Hükümet, Arçeş ve Orora arasında çalıştırmak için mart ayında köyü­müzden 40 kişiyi ameliyeye götürdü. Bu adamlara nezaret eden ve onları ölümüne çalıştıran Nuri Bey, daha baştan büyük bir çukur kazdırır ve şüphe uyandırmamak için oradan çıkan toprağı yolların doldurulmasında kullanır. Nisan ayında, içlerinde Martiros Ağa, Manuk, Hakob, Aleksan ve Gabriel’in de olduğu 40 kişi de öldürülür ve haftalar önce kendi elle­riyle kazdıkları çukura atılır. O bölgeden birçok Ermeni’nin ve önderlerin bulunduğu o çukuru, biz gidip şahsen gördük. Hizmetkârlarıyla birlikte müdürün zaptiyeleriyle birleşmiş olan Tundıraslı Hamza ile Mui köyün­den Mirde, nisan ayında köyü kuşatarak, ne var ne yoksa yağmalayıp hayvanları götürdüler, her cinsten 50 kişi öldürdüler ve köyümüzü zorla İslâmlaştırdılar. Tundıraslı ve Yağinli Kürtler, Manuk’un gelini Ceyran’ı, Khaçatur’un 14 yaşındaki kızı Herko’yu götürdüler. Hakob Ağa’nm 14 yaşındaki kızı Antaram’ı ve gelini Nubar’ı arzularına karşı geldiği için 3 çocuğuyla birlikte öldürdüler, en büyüğü 5-6 yaşındaydı.

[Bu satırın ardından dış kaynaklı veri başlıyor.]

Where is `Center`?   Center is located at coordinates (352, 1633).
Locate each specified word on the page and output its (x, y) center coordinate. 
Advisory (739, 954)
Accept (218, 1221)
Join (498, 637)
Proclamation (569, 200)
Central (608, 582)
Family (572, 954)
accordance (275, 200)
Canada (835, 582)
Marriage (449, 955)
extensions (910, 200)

Biz de hükümet merkezi Arçeş’e kaçtık. Her gün Kürtler ve zapti­yeler bizi yağmalıyordu. 10 gün aç susuz kaldıktan sonra Zilanidzor’a, Kürtlerin arasına kaçtık. Ruslar ilerlediklerinde, bizi Rus ordusu tarafın­dan hırsızlık nedeniyle yakalanmış olan Kürtlerle değiştirdiler.

Ruslar Arçeş’i ele geçirince evlerimize döndük ve 1915 Temmuz rica­tında, Berkri üzerinden göç ettik. Zilanlı ve Haydaranlı Kürtler bizi yolda yakaladı. Bizimkiler, gönüllülerle birlikte karşı koydu ve Kafkasya’ya geçtik. Yol yorgunluğu ve hastalıklardan 20 kişi Ecmiadsin’de öldü.

Şimdi Yerevan, Ecmiadsin, Gamarlu ve daha başka bölgelerde yaşı­yoruz. Bugüne kadar hiç kimse vatana dönmemiştir.

EM A, fon 227, liste 1, dosya 438, yapraklar 6’nın arka yiizü-7 ve arka yüzü, orijinal, el yazısı.